What of Oscar Romeo, the Archbishop of San Salvador, who agitated for democracy in El Salvador and was ultimately gunned down whilst he celebrated mass in his own cathedral? Or Dietrich Bonhoeffer's work with the German Resistance during World War II? What of Desmond Tutu's opposition to Apartheid, and continuing campaign for social justice for all South Africans? What about the role of the Catholic Church in working towards democracy in Poland, or the pressure from Non-Conformist Churches in the UK for social reform in the 19th Century? According to the atheist evangelists, these events were either negligible, or go against the grain.
If they were negligible, then what of human history is truly important? And if against the grain, what is there to stop me holding up men like David Lloyd George or Margaret Thatcher or Clement Attlee or Roy Jenkins as people who went against the grain and claim they achieved nothing? These are just the Christians that first come to my mind, with nothing yet said for those of other religions who have worked for justice and freedom for their people. Of course, this brings to mind first and foremost the Buddhist monks of Burma, but there are countless others who have been motivated by their religion to work for a better future.
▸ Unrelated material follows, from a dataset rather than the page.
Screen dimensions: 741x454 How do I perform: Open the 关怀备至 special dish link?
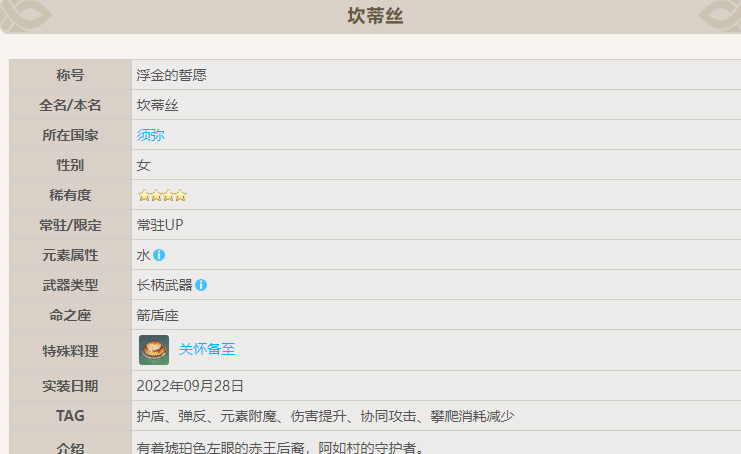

History, though, is more than just great people. There must have been billions of people who did small acts of kindness, simply because their religion instructed them to do so. In Christianity, for example, Christ commands his followers (Matthew 25:31-46) that whoever helps even the "least of these brothers of mine, you did for me". Such commandments are often overlooked by those eager to get the first blow in in the name of their own intolerance. These little selfless acts cannot excuse the actions of those who have caused pain in the name of religion. But nor can the striving of socialists for social freedoms excuse the deaths of those under communist leadership. Every ideological construct suffers from elements and episodes that are less than palatable, yet we should remember that the world exists in shades of grey.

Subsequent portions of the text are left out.